One of the biggest challenges in science - regardless of gender - is that you need stamina, especially as an early career academic. I am very lucky that I can do a lot of research together with a female dissertation colleague - that moves us forward in terms of content and is enormous fun.
From my point of view, two aspects are essential in science: that more research is conducted about women and by women, no matter what discipline it is. This is important to highlight and improve the realities of women's lives. I would like to see female scientists not being overshadowed by their male colleagues, but being deliberately pointed out as role models to get more young women interested in this career path."
UAS Prof. PD MMag. Dr. habil. Anita ZehrerHead of MCI Research Center for Family Business
"I have always been fascinated by science and the further development of research. Gaining new insights and then carrying them into teaching, where I can pass on my knowledge to young people, accompany them and participate in their development, drives me. The international network created through research is also an absolute asset.
My research topics have changed and developed over time. At present, I am primarily concerned with the special features and major challenges of family-run companies. These include issues such as business succession, questions about the next generation's intentions to take over, strategic employee management and retention, questions about the sustainability and longevity of family businesses, strategic positioning, and, most recently, resilience issues.
In my academic career, I have already taken on many career stations at the academic institution and have thus been able to take on different roles. In other words, career paths definitely exist. I have always been able to assert myself well in the male domain through commitment, independence and self-responsibility. This self-determined work has given me creative freedom, which has always been particularly motivating for me.
From my point of view, of course, the glass ceiling is often still a harsh reality in everyday research. Many young female scientists start a family during their time as postdocs and take a step back professionally. What is required here, above all, is science policy and funding programs that incorporate gender equality into the application process. Most universities want to reduce the disadvantage of women in research and teaching with an equal opportunities concept, and this has been successful to a large extent. I personally am available to young female researchers as a mentor and role model and thereby try to contribute to the self-efficacy of young female scientists."
Dr. Claudia ZollerLecturer & Senior Researcher at MCI Center for Social & Health Innovation(Research focus: Behavioral Economics).
"I really enjoy working in research. You can be curious and learn a lot of new things with every paper, research project, and especially in the exchange with colleagues. That makes for a lot of variety and also means that you are always faced with new challenges to overcome.

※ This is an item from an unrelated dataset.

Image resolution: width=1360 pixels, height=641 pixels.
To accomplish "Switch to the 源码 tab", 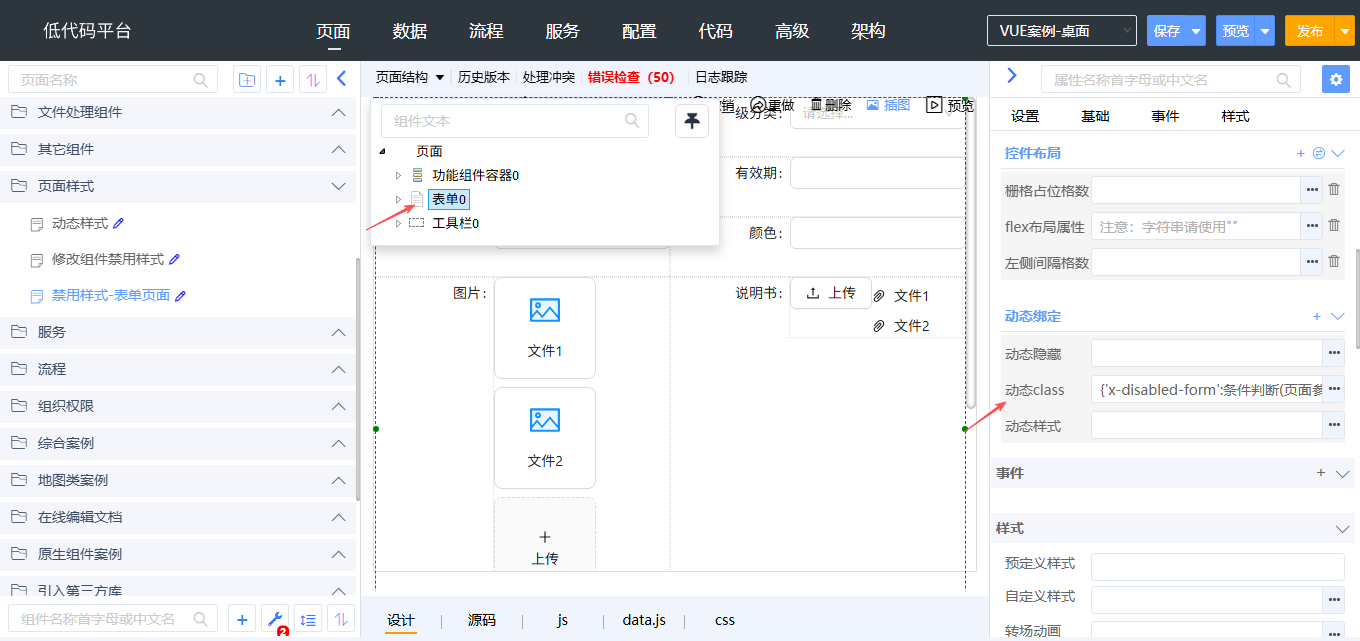I will click(482, 620).
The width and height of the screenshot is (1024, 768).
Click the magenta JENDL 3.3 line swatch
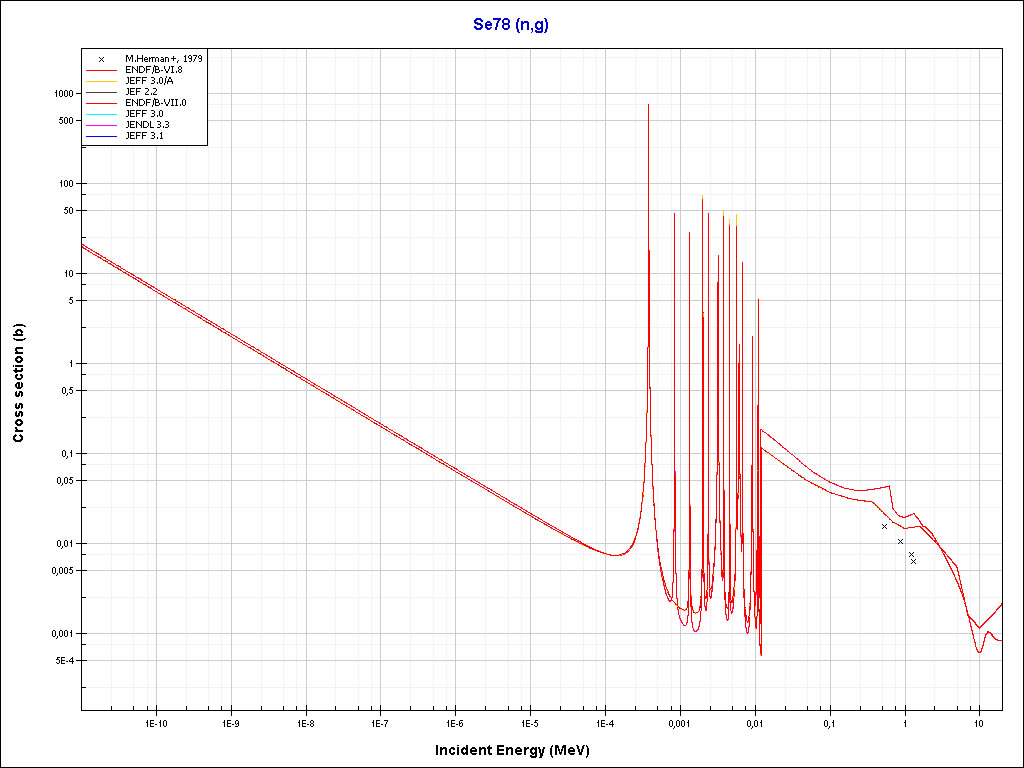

I mainly do research on decision-making behavior in health and social care. One of the things we're trying to understand is how to support people in making healthier choices (e.g., eating healthier, exercising more). Especially when it comes to healthy behaviors, we face some cognitive biases. These can be learned to overcome, for example, through targeted nudges and similar behavioral economic tools. There are some exciting studies on this topic showing how we can learn to better control our behavior using small tools.
Women continue to be underrepresented in senior positions in many areas of research. There are studies showing how important it is for the next generation to have women in the role of experts as role models. So I hope we can lead by example here and close the gender gap in science in the future."